Intervention de François de Mazières

Réunion du 17 avril 2013 à 11h15
Commission des affaires culturelles et de l'éducation

Photo issue du site de l'Assemblée nationale ou de WikipediaFrançois de Mazières :

Rarement un thème aura fait l'objet d'un tel consensus au sein de notre Commission.

Vous en avez fait très clairement le constat, monsieur le président : la notion d'exception culturelle, qui permettait d'ériger une barrière entre la culture, les industries et les lois du marché, a été forgée dans les enceintes de l'Organisation mondiale du commerce (OMC) puis de l'UNESCO et semblait absolument consacrée.

Néanmoins, ces derniers mois, le commissaire européen chargé du commerce, M. Karel de Gucht, a sacrifié cette sacro-sainte exception culturelle sur l'autel du libre-échange. Aux termes du projet de mandat adopté le 12 mars par la Commission européenne, les services culturels et audiovisuels seraient donc inclus dans les négociations commerciales qui vont s'ouvrir entre l'Union européenne et les États-Unis.

Nous le savons tous : un débat a déjà eu lieu entre 1986 et 1994 dans le cadre de l' « Uruguay Round » et la notion d'exception culturelle a démontré ses vertus : il suffit de constater la diversité dans le domaine de l'audiovisuel en général et du cinéma, en particulier en France, où celui-ci a résisté à la déferlante américaine.

De plus, l'article premier de la Convention sur la protection et la promotion de la diversité des expressions culturelles de l'UNESCO est très clair quant au droit souverain des États de conserver, d'adopter et de mettre en oeuvre les politiques et mesures qu'ils jugent appropriés pour la protection et la promotion de la diversité des expressions culturelles sur leurs territoires afin, en l'occurrence, de préserver l'Europe de la concurrence excessive des très grands groupes américains, lesquels échappent de surcroît à la fiscalité européenne. Vous avez cité Google, Amazon, Facebook et Apple, mais d'autres encore veulent se précipiter dans la brèche si elle était ouverte.

Il importe également d'éviter un marchandage entre la politique culturelle et d'autres secteurs.

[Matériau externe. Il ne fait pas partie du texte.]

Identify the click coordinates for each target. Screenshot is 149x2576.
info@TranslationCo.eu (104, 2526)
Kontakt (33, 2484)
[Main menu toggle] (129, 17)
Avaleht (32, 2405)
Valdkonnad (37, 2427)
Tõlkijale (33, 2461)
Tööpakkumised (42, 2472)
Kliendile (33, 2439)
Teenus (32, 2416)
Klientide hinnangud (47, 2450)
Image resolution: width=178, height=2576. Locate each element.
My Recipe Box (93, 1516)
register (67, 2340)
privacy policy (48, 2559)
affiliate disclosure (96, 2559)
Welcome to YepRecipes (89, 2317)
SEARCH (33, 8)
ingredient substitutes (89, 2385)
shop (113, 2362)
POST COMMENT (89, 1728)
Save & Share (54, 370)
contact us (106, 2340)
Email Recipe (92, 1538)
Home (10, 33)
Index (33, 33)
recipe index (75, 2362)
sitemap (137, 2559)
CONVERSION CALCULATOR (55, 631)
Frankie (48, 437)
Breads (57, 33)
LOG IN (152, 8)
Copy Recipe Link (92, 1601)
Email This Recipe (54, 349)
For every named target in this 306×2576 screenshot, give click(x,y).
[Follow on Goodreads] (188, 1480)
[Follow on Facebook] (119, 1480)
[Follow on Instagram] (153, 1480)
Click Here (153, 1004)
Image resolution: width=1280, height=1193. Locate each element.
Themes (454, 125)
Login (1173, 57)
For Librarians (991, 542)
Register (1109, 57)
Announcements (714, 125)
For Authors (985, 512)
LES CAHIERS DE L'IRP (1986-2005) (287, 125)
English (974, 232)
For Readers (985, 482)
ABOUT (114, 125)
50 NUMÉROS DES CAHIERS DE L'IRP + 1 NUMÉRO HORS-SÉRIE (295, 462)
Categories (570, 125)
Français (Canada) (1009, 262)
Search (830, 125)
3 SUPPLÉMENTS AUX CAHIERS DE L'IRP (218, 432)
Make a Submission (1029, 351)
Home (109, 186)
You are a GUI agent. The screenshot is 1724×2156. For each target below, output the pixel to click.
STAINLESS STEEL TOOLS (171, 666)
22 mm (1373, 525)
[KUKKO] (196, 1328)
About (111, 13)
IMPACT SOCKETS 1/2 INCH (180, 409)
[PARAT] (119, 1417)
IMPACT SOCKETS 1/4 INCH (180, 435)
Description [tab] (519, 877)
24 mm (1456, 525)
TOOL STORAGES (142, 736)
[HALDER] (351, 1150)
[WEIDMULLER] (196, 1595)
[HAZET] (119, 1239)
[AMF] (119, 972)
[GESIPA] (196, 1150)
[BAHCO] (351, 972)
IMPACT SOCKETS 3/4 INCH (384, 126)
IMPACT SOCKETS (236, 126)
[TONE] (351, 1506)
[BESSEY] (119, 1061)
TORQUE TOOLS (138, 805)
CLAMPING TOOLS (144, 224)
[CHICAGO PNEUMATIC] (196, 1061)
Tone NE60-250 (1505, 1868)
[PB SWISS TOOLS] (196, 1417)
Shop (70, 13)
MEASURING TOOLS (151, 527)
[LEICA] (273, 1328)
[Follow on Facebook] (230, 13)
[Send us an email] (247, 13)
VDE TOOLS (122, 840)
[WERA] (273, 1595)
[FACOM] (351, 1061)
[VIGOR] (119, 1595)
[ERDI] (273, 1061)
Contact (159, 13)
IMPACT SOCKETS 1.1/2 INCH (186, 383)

Le groupe UMP soutient donc avec ferveur cette proposition de résolution appelant expressément à exclure les services audiovisuels du mandat de négociation de la Commission. Si cette initiative ne suffit pas à faire entendre la voix de la raison au sein du Conseil européen, nous demandons également au Gouvernement d'user de son droit de veto.

Parce que nous sentons bien que nous sommes isolés – je me suis récemment entretenu avec une responsable de la Commission européenne qui me disait ne pas même comprendre l'attitude française – il est essentiel de connaître la stratégie gouvernementale. Qu'en est-il donc de vos contacts avec les autres pays d'Europe ? Disposera-t-on de leur soutien ou serons-nous complètement isolés ? Quelles actions concrètes mènerez-vous ?

En outre, nous ne savons pas très bien quelles seront les conséquences de cette politique sur de grands secteurs, dont un des plus importants d'entre eux : l'édition. Une menace pèse-t-elle sur le prix unique du livre ? Nous devons nous poser très concrètement cette question afin de faire percevoir au public et à nos partenaires les raisons pour lesquelles nous ne sommes pas des « excités » de l'exception culturelle mais pourquoi nous sommes inquiets d'une évolution qui pourrait être très préjudiciable à nos activités culturelles.

J'ajoute que si la situation semble un peu plus claire s'agissant du cinéma il serait bon, là encore, de connaître les risques précisément encourus. Il en est de même en ce qui concerne ce troisième grand secteur d'activités culturelles qu'est la musique.

Les réponses que vous pourriez obtenir seraient autant d'armes dans le combat que nous devons mener ensemble pour être entendus alors que, je le répète, nous sommes très isolés en Europe.